» **EXERCISE DIRECTIONS**
Restate every record exactly as it is written, while omitting the pictures it holds.

» **TASK INPUTS**
*** Begin section ***
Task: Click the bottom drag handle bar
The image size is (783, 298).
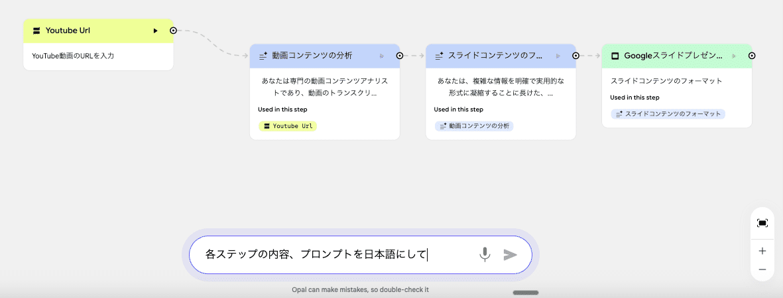Action: 525,292
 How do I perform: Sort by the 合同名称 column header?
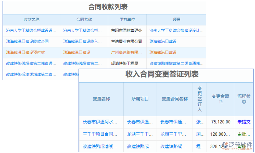[x=84, y=20]
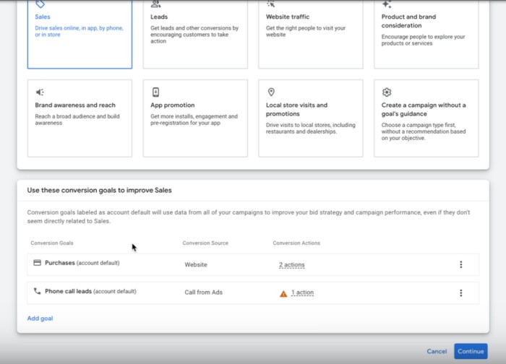Click the Website traffic cursor icon

click(271, 4)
*** End section ***
» **WRITTEN RESPONSE**
Task: Click the bottom drag handle bar
The image size is (783, 298).
Action: 525,292
 How do I perform: Sort by the 合同名称 column header?
[x=84, y=20]
Click the Website traffic cursor icon

click(271, 4)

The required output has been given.